WHAT IS NEEDED
Reproduce exactly, and only, the lines below from the one containing "Task: Click the Bluetooth integration icon" through the one containing "This screenshot has width=1441, height=830.".

EXTRACTED INFORMATION

· · · ·

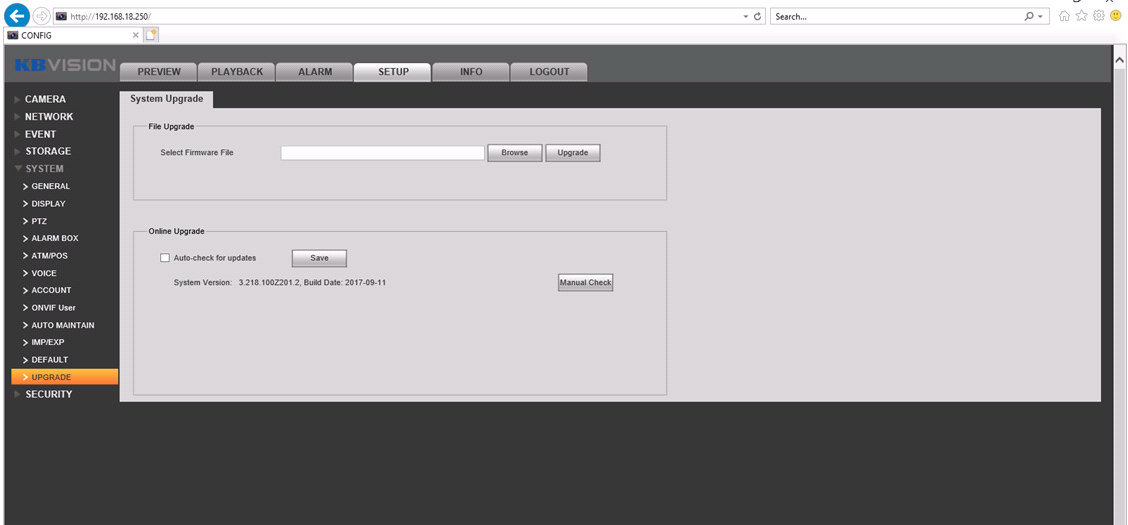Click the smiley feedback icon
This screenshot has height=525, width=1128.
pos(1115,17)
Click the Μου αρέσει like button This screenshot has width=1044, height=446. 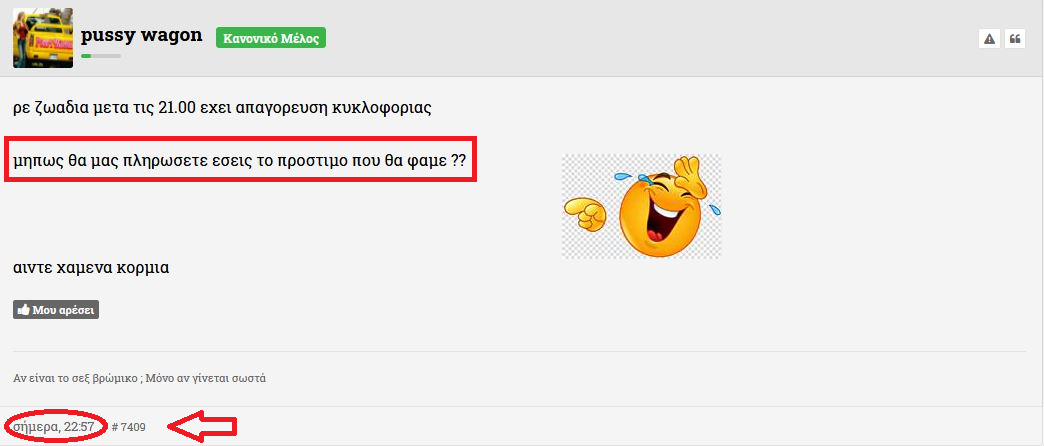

· · · ·

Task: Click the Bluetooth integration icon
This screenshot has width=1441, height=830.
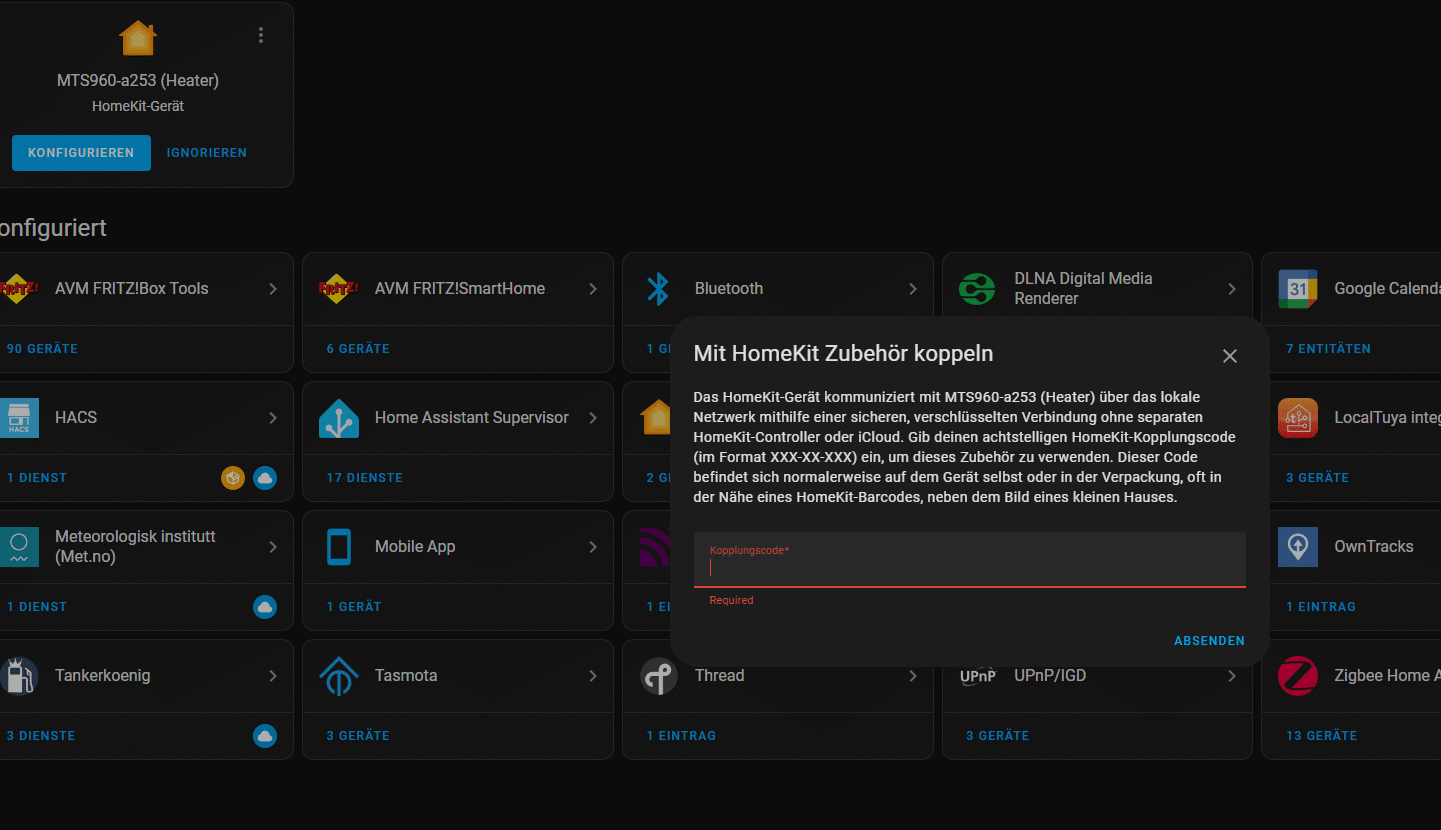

· · · ·

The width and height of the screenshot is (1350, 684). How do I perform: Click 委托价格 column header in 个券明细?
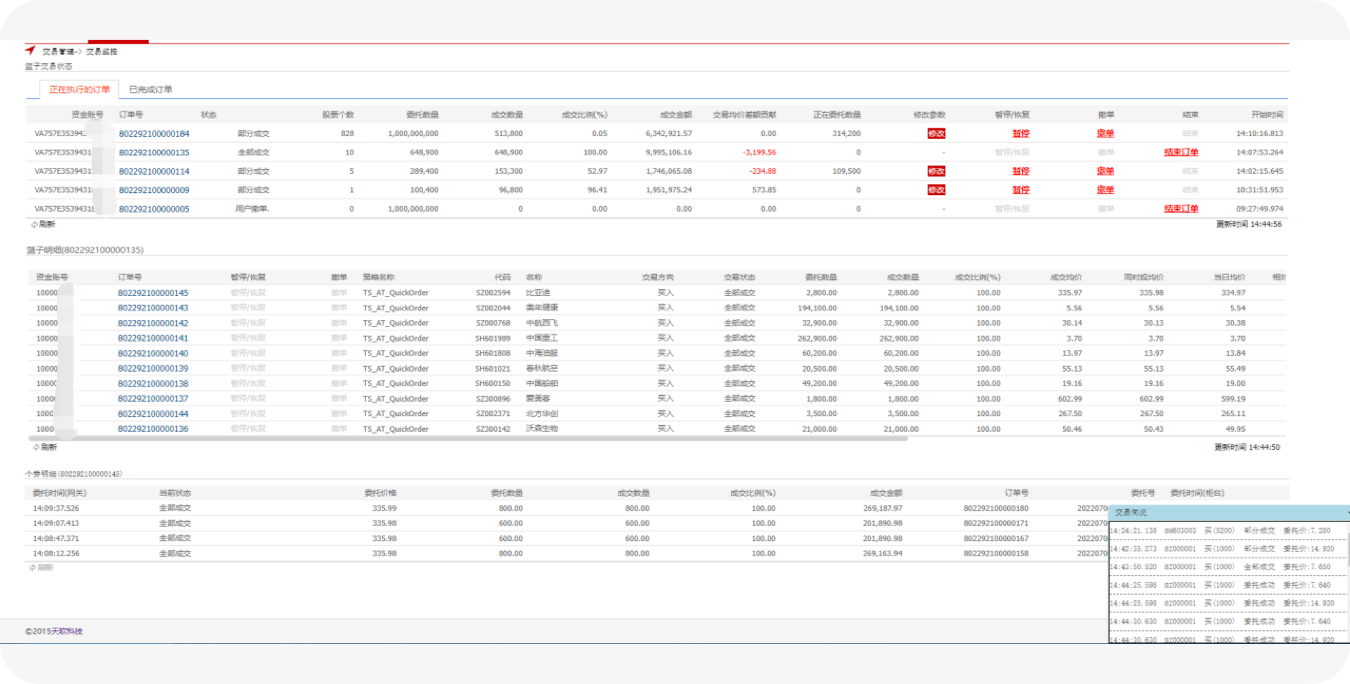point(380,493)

· · · ·

RESPONSE TO THIS TASK
Task: Click the Bluetooth integration icon
This screenshot has width=1441, height=830.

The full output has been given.